_Problem to work on_.
Print the listing below exactly as written.

Start of Block

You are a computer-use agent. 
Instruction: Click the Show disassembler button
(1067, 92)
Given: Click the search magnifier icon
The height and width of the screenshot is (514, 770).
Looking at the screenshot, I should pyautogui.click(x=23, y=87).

End of Block

_Output for this exercise_.
You are a computer-use agent. 
Instruction: Click the Show disassembler button
(1067, 92)
Given: Click the search magnifier icon
The height and width of the screenshot is (514, 770).
Looking at the screenshot, I should pyautogui.click(x=23, y=87).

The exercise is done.